** WORK TO COMPLETE **
Please copy the rows below word for word, from the first row up to and including the row that contains "will (x=439, y=482).".

⟨

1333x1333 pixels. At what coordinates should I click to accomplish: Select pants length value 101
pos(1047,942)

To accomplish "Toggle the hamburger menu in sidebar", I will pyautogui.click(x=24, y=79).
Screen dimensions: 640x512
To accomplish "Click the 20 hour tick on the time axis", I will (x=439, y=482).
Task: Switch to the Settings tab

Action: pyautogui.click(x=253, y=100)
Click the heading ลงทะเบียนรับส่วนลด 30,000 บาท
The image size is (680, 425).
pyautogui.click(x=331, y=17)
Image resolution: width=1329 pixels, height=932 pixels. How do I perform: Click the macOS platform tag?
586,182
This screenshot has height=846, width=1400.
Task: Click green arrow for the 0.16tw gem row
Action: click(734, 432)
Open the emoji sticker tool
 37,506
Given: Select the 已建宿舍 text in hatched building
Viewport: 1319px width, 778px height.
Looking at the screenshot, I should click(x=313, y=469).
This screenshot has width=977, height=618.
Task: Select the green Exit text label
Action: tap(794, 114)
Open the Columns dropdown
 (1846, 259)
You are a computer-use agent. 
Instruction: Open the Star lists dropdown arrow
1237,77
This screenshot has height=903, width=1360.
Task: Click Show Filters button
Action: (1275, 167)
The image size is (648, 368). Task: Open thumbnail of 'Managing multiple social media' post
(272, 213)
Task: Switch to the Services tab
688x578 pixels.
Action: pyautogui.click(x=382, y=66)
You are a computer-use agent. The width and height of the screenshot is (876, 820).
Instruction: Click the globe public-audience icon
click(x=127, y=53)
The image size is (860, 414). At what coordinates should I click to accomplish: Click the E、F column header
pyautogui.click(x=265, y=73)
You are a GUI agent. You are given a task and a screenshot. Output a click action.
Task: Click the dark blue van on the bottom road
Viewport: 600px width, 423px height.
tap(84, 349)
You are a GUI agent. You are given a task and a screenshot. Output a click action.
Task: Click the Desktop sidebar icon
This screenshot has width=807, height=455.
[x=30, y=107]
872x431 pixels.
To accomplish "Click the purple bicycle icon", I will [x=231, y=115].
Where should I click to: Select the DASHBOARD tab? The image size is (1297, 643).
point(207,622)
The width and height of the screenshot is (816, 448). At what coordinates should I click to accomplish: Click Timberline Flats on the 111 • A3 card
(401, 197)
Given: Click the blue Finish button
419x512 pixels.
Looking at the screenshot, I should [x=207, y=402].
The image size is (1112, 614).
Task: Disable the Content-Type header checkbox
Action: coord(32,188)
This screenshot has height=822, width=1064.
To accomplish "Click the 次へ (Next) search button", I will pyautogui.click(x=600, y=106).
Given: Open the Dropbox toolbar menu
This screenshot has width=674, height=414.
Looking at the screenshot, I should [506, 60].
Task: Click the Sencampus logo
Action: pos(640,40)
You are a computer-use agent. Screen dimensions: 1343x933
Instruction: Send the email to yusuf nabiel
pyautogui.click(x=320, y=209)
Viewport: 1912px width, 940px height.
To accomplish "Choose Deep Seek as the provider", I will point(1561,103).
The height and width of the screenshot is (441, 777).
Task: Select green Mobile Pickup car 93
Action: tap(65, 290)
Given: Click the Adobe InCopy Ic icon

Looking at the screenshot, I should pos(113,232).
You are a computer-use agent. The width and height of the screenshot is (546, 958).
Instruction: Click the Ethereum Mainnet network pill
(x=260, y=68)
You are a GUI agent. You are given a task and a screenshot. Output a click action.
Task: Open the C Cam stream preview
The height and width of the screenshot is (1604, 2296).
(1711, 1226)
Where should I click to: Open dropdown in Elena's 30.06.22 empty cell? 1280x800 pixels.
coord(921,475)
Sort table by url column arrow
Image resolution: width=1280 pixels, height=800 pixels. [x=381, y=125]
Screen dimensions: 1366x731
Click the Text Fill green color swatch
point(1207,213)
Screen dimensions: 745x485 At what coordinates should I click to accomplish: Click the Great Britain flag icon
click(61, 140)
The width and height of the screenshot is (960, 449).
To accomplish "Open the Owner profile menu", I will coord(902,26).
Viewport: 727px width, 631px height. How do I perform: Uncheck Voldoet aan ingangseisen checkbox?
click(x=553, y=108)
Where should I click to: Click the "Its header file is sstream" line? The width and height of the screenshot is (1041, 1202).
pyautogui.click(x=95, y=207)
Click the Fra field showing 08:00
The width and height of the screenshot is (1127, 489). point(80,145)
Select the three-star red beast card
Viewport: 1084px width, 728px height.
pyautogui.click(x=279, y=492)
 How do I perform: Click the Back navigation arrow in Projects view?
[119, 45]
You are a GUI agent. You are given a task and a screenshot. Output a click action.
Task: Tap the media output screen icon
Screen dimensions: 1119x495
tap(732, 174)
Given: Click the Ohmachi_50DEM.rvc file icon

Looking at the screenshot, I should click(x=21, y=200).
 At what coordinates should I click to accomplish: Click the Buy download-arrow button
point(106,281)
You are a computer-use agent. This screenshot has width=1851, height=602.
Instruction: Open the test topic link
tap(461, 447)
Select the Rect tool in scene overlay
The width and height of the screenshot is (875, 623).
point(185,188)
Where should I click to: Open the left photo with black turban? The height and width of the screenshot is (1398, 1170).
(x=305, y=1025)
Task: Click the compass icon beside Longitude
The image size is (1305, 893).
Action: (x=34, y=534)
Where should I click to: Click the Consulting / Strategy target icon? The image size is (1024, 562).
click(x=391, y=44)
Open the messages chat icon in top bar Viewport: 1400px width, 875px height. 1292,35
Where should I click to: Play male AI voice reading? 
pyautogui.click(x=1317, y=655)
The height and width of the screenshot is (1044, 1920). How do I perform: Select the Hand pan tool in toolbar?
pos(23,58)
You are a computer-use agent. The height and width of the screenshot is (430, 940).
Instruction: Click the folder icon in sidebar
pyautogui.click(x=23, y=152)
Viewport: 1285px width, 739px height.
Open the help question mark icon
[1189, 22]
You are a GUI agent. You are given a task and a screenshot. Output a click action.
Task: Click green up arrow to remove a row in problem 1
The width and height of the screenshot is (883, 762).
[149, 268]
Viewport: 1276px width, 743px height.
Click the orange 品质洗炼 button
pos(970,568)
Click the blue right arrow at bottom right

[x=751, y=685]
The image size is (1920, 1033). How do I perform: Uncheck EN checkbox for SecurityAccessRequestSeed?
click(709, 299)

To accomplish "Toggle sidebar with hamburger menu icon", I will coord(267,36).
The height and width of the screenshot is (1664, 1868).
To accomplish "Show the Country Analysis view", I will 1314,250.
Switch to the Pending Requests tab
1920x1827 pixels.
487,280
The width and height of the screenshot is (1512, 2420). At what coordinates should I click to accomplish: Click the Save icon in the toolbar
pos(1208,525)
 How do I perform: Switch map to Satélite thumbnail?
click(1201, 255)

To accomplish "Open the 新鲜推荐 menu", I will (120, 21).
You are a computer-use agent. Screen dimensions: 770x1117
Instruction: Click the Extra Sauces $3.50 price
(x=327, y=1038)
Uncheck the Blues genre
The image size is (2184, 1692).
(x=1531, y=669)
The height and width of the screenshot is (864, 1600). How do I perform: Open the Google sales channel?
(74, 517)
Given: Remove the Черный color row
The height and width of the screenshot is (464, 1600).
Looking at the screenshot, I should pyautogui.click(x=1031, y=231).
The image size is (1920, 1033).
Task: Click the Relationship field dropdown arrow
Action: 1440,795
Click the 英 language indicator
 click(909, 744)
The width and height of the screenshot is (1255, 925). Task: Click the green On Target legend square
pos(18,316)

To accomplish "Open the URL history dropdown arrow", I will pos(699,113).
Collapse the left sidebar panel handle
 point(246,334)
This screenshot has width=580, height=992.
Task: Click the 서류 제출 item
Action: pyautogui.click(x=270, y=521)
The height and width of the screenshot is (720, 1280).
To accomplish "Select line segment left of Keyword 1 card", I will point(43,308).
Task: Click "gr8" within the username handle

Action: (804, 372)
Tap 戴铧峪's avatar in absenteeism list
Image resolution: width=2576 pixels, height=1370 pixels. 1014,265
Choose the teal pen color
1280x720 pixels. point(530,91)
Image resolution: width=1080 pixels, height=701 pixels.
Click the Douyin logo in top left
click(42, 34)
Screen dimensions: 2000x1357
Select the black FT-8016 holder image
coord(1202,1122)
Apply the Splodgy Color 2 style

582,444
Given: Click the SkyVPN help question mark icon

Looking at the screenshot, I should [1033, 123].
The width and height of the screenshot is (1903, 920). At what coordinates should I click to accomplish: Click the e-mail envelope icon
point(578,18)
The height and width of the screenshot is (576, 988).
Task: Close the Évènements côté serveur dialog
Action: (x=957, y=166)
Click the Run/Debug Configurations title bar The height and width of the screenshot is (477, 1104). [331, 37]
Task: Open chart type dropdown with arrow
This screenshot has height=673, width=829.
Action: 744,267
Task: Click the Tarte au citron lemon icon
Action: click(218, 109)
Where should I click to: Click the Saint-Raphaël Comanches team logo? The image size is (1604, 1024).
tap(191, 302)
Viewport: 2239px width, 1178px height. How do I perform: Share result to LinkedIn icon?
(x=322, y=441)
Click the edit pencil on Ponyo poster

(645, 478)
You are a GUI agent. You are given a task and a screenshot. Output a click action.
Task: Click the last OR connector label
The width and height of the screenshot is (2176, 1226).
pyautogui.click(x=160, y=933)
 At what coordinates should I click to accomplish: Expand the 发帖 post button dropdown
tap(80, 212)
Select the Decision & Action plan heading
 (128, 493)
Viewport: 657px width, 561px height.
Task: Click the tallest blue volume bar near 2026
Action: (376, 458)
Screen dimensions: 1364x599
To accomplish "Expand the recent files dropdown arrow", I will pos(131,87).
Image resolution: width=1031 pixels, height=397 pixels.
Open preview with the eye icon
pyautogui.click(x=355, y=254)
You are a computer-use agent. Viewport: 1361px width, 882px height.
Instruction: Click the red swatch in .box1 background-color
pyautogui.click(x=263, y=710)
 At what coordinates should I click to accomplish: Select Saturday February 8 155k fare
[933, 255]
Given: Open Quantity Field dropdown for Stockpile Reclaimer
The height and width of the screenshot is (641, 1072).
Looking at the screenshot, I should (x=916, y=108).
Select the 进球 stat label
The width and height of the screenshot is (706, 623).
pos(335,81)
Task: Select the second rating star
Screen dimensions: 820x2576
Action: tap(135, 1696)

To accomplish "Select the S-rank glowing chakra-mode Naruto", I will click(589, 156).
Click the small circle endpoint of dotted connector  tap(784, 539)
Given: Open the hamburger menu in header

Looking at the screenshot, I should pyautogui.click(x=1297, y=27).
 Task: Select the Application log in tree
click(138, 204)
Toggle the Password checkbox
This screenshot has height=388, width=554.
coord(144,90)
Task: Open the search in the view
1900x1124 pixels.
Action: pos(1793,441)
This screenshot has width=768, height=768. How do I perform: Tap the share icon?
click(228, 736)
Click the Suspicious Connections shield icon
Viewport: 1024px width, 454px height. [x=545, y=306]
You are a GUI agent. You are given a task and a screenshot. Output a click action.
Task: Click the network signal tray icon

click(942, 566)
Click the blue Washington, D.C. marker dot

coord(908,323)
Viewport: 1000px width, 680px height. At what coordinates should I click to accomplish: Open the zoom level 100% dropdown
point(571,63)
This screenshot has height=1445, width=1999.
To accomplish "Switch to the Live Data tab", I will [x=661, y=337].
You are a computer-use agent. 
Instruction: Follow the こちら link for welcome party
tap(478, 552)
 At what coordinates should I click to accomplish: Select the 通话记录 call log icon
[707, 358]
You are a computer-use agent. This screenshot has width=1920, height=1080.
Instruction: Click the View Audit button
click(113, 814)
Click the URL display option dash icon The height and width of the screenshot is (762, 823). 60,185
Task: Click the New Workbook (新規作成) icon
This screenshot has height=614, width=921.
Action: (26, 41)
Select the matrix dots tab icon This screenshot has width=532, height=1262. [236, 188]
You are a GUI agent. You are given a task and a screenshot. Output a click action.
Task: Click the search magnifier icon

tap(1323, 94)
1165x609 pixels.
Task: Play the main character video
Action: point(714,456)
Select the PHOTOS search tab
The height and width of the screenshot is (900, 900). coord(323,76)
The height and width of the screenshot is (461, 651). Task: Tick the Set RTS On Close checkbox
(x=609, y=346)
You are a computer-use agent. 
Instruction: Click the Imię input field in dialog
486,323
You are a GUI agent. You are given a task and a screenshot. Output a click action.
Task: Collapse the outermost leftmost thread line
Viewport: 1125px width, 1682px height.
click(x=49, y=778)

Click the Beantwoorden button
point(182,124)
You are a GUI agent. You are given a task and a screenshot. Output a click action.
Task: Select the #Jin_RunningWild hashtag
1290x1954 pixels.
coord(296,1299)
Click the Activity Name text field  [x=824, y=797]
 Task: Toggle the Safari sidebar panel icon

⟩

** FINISHED EXERCISE **
1333x1333 pixels. At what coordinates should I click to accomplish: Select pants length value 101
pos(1047,942)

To accomplish "Toggle the hamburger menu in sidebar", I will pyautogui.click(x=24, y=79).
Screen dimensions: 640x512
To accomplish "Click the 20 hour tick on the time axis", I will (x=439, y=482).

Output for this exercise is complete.